* TASK INSTRUCTIONS
Extract every line in the items below that contains the word "dimensions".

* Items from a data source
* start *
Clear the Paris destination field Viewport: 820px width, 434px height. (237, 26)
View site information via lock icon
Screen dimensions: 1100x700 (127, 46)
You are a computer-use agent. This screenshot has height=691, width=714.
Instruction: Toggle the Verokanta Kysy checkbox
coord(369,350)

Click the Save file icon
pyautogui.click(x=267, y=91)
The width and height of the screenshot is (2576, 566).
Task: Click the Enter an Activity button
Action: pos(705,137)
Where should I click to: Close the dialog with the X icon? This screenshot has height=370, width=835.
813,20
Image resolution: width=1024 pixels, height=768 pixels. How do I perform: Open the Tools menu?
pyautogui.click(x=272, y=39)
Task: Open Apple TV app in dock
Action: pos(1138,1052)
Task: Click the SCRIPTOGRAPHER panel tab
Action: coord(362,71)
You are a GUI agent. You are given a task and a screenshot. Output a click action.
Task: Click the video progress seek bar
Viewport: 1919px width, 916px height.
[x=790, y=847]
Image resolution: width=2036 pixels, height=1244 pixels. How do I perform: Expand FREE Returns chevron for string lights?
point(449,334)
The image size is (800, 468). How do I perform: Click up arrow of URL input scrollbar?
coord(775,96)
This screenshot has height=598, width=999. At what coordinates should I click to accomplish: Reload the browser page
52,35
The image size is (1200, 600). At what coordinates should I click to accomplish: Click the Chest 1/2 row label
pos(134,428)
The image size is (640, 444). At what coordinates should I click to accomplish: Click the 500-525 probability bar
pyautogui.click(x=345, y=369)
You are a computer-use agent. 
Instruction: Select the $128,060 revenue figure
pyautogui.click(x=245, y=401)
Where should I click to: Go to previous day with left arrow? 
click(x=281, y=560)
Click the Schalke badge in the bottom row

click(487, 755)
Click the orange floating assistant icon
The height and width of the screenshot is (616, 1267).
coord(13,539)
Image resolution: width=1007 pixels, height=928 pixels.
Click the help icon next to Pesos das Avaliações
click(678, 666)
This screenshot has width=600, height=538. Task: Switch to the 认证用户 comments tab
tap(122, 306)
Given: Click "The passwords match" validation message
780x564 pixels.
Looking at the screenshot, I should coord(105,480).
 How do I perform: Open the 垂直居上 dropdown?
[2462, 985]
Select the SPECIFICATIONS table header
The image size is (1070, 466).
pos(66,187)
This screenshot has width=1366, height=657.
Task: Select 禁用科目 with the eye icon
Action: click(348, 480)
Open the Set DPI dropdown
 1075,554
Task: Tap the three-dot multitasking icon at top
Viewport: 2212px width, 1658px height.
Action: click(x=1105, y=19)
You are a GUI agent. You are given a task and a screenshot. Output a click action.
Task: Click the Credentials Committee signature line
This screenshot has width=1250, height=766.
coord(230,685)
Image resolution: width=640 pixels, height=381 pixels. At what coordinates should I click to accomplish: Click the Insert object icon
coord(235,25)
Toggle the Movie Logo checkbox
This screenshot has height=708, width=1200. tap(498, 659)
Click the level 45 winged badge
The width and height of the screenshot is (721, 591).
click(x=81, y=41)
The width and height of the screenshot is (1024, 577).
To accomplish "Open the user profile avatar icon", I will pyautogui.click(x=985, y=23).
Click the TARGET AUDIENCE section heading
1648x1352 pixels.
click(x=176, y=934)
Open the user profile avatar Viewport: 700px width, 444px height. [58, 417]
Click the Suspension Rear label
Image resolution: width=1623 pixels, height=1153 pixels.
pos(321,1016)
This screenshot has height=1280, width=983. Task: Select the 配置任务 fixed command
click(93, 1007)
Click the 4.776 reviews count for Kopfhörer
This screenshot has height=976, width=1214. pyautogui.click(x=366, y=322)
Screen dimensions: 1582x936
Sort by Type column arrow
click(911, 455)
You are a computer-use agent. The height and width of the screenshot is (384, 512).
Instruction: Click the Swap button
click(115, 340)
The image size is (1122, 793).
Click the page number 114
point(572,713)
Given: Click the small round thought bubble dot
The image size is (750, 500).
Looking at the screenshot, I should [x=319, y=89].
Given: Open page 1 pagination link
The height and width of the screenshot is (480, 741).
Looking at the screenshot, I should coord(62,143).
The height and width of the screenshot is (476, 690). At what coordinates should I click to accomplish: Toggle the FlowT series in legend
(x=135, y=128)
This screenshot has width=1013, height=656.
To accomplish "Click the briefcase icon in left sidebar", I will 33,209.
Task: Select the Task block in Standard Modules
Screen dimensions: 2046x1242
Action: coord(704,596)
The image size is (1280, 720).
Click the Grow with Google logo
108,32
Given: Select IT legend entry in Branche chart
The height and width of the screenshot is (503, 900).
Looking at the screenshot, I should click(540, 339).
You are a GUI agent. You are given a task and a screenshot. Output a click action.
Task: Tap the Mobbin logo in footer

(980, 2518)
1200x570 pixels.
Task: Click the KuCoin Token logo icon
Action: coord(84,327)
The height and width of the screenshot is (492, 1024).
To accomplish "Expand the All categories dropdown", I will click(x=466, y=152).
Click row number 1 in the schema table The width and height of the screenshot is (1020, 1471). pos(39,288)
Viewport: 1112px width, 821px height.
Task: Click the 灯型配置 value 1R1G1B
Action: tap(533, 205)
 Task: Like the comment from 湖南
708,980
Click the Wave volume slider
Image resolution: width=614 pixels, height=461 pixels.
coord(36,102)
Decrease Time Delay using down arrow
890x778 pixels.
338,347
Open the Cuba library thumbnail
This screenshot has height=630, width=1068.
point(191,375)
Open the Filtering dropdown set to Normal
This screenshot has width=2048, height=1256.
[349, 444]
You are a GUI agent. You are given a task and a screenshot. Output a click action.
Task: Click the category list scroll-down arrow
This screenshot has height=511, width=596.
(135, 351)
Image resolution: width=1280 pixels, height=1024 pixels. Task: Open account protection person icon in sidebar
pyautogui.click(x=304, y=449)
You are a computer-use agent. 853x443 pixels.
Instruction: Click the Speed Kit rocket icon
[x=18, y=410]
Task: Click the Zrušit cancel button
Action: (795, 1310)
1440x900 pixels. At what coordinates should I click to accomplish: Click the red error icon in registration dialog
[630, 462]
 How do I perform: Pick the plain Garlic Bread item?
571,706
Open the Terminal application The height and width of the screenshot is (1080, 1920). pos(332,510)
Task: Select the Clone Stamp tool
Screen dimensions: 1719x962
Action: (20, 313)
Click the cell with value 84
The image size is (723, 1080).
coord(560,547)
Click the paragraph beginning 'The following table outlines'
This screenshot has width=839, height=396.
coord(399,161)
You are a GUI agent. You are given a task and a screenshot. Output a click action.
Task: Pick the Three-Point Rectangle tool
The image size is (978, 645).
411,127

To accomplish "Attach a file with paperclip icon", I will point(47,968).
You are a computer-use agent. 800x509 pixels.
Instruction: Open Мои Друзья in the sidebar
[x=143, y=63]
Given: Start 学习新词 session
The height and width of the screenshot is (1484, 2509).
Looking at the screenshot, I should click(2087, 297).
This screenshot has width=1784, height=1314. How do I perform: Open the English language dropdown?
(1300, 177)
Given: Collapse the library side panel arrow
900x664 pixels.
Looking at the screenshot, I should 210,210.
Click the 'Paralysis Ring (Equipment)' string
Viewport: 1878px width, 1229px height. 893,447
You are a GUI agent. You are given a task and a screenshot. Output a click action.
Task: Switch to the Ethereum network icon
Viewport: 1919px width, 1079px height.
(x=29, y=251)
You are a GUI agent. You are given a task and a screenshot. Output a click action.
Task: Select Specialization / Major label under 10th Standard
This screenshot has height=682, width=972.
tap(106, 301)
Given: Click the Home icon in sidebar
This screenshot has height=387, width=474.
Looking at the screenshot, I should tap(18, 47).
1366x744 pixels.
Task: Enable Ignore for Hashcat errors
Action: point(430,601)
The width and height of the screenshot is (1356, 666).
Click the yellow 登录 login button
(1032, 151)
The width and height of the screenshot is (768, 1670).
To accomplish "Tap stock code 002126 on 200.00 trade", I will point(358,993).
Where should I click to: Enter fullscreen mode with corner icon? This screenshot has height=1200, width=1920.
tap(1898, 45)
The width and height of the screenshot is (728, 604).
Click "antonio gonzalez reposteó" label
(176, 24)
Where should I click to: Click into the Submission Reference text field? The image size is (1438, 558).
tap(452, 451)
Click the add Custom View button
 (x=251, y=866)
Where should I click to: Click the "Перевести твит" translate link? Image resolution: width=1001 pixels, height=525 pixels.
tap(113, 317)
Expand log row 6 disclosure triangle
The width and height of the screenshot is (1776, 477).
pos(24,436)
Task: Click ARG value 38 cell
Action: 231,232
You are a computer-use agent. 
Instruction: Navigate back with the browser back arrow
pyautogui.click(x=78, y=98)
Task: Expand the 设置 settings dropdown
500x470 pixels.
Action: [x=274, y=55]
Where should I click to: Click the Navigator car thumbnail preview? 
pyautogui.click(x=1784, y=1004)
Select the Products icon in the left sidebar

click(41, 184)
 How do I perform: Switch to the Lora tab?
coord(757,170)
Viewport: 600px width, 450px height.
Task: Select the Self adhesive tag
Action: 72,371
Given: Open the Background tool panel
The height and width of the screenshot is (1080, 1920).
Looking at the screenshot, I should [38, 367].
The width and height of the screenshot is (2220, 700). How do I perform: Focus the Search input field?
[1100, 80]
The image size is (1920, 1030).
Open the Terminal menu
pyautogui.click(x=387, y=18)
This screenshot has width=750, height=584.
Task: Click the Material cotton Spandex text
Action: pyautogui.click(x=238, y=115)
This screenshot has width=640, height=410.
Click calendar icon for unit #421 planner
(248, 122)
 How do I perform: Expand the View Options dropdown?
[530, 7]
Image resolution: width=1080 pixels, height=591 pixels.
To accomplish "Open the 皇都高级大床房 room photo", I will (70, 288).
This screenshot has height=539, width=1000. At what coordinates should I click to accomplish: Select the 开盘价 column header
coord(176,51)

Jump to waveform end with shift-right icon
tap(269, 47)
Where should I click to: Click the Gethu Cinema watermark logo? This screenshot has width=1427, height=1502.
* end *
* OUTPUT BELOW
Screen dimensions: 1100x700 (127, 46)
Screen dimensions: 1582x936
Screen dimensions: 2046x1242
Screen dimensions: 1719x962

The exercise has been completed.